DOCUMENT EXTRACT -

Wednesday, June 25, 2014

caprese salad

My favorite vegetable? Tomato. My favorite herb? Basil (with a close runner up of parsley). My favorite cheese? Any. (lol)  But fresh mozzerella is very close to the top of the list.

My heirloom tomatoes are starting to ripen at a steady, eat-one-or-two-a-day rate. Yesterday, I made a caprese salad with room temp mozzerella and heirloom tomatoes, and some beautiful basil from my mom. I am currently out of olive oil, so I just left that part off this time.  Also, I noticed the Pioneer Woman makes a balsamic reduction and drizzles that, so I will be giving that a go as well.

Caprese Salad

fresh ripe tomatoes, sliced thick
fresh mozzerella, brought to room temperature or warmed in a bowl of warm salt water, and sliced
fresh basil leaves
salt and pepper to taste
extra virgin olive oil

Layer the first 4 ingredients on a plate as so: tomato, cheese, basil leaf, salt and pepper. As a final touch, drizzle good olive oil over the salad. Enjoy!

So, so, so good. I could eat this every day.

(heirloom tomatoes pictured:  the dark one, Black Krim; the red one, Homestead; and the yellow one, Mr. Stripey)

Tuesday, June 17, 2014

preserved lemons

I've been wanting to try this for a while now. It's a little time consuming, but simple to do.  They will hang out for 4-6 weeks and then I'll be giving them a taste test, and hopefully making this chicken dish, which I've been eyeing for a while now.

Preserved Lemons

Prepare a clean, heat-proof glass jar by filling it with boiling water; soak the lid covered in boiling water also (do not use metal).  Prepare the lemons.

7-8 large Meyer lemons
extra lemons for juicing (probably 4-5)
Sea salt

Cut the ends off the lemons. Stand a lemon on the end, slice through vertically until you reach about 1/2 inch from the bottom - do not cut completely through. Make another slice crosswise to the first. Your lemon will be quartered, but still connected at the bottom. Prepare all the lemons this way.

Empty the jar and pour 2 tablespoons of sea salt onto the bottom.

Open the quartered lemon and pour in 1 tablespoon of sea salt. Squish it around so the salt starts working on the lemon juices (do this over a cutting board with a trough, so you can collect any juice and salt that is released), and then smash it down into the bottom of the jar. Repeat with the remaining lemons, smashing them down to release the juices. When all the quartered lemons are in the jar, juice enough of the remaining lemons to cover the jarred lemons completely in juice.  Be sure to add the collected juice/salt that is on the cutting board.

My lemons floated a bit, so I cut a circle from a plastic container lid (such as a ricotta container) and put it over the top of the lemons to keep them submerged.

Set the jar in a cool place out of direct light and leave to preserve for at least 4 weeks. To use, rinse the excess salt off the lemon first, and use both pulp and peel as your recipe dictates.

 I'll surely be letting you know how this works out. :)

Friday, June 13, 2014

roasted banana bread

Roasted bananas are genius. We all know the best banana bread comes from way over-ripe bananas, but when you only have firm, ripe, still-eatable bananas, roasting them is a way to concentrate and intensify the flavors to something that's even better than over-ripe.

LISTING -
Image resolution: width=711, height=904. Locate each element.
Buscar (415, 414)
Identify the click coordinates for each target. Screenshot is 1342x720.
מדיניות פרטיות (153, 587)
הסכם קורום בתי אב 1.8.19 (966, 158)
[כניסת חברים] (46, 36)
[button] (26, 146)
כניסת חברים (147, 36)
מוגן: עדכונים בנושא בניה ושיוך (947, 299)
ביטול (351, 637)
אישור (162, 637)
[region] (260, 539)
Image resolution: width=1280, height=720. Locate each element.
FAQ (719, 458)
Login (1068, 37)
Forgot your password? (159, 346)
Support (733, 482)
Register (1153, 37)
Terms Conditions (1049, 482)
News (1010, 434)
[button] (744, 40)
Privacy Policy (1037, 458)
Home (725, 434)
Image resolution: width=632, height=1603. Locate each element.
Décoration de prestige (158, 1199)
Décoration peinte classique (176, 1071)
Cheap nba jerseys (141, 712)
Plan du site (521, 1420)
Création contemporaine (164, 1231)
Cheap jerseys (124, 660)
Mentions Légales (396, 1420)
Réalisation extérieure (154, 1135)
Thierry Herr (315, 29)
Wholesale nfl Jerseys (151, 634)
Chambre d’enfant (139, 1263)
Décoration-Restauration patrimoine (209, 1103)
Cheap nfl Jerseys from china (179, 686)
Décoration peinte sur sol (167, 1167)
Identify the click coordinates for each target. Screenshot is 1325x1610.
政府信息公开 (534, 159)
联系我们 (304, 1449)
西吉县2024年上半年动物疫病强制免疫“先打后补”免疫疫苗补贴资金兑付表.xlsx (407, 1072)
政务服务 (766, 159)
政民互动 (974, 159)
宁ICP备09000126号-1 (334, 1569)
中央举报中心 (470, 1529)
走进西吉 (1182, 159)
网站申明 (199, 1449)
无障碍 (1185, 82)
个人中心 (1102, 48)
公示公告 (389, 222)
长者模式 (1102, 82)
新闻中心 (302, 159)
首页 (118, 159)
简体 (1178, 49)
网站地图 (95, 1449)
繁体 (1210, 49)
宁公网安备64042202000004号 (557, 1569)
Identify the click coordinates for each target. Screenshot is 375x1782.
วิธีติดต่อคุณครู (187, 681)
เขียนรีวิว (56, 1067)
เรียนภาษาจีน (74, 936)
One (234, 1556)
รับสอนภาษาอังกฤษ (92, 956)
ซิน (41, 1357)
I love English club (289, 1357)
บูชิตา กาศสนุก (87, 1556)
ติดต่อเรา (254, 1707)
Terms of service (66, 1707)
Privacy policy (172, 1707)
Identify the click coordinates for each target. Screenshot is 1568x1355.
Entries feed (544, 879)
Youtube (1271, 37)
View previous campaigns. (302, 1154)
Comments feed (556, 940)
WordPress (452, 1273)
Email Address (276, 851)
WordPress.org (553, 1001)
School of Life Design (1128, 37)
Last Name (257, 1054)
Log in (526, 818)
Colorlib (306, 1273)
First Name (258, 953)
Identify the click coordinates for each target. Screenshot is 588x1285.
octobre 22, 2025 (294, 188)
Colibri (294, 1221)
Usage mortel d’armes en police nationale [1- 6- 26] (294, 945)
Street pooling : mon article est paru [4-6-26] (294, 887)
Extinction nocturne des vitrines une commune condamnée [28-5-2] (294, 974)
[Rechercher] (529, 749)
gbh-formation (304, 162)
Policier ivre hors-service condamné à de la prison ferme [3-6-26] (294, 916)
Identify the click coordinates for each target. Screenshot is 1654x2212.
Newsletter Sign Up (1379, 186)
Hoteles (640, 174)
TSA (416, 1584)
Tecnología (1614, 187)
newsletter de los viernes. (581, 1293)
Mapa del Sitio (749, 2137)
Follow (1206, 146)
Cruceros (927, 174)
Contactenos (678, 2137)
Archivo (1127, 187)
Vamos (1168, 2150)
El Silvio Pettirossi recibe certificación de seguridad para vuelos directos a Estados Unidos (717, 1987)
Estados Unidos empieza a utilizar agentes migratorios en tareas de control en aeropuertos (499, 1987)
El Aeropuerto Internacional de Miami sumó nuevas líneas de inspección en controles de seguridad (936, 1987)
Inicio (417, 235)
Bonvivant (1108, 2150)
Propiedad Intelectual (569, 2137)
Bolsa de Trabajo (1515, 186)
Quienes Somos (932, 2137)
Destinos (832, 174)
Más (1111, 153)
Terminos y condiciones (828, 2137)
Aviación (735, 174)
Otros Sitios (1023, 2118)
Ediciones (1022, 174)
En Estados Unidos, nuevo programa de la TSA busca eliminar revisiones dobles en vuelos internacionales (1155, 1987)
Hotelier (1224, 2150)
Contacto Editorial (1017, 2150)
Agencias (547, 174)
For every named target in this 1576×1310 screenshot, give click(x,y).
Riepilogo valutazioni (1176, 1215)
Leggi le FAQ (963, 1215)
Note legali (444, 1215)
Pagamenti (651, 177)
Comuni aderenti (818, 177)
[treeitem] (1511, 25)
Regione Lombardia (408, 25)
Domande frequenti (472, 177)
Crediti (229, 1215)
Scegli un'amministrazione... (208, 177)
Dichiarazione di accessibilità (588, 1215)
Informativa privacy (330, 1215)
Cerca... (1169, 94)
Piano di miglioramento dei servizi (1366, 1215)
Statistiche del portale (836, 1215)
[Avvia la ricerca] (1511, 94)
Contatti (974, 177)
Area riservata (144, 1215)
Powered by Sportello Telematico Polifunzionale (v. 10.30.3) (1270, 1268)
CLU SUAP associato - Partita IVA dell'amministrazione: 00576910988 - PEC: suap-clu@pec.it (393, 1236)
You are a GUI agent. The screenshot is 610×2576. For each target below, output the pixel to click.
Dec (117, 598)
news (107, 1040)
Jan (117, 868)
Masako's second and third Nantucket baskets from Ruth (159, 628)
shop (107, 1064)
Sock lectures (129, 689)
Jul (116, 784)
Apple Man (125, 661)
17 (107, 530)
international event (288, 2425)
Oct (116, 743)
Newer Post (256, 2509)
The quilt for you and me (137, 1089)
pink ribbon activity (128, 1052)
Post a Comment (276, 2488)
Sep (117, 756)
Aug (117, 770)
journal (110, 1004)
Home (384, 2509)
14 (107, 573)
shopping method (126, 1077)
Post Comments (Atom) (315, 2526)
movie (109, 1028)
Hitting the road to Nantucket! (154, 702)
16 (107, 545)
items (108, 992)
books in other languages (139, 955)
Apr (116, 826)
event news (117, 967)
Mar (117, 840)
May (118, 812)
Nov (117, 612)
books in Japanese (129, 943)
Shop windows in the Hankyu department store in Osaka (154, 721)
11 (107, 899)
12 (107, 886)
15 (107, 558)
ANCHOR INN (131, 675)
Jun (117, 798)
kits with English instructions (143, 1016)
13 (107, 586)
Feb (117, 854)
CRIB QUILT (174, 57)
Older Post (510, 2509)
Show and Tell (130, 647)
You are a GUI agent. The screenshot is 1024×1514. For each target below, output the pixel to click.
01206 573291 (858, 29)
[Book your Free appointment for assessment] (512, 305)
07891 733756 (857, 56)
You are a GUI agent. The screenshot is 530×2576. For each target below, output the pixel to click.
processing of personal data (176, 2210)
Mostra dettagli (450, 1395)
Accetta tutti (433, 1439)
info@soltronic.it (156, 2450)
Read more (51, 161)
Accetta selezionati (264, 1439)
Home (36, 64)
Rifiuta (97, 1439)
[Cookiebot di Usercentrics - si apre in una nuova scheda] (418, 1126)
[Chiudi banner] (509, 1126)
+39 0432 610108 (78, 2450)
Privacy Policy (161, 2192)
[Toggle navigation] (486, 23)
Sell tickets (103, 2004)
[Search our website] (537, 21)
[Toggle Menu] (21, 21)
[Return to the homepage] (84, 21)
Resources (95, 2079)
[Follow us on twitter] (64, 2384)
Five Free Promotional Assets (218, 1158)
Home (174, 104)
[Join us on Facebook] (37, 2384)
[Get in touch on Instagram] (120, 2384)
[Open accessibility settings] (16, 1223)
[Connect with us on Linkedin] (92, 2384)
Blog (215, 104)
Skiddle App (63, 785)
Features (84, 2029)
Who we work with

WORK TO COMPLETE - In the food blog posts, which heirloom tomato variety is the yellow one pictured with the caprese salad?

FINAL RESULT - Mr. Stripey.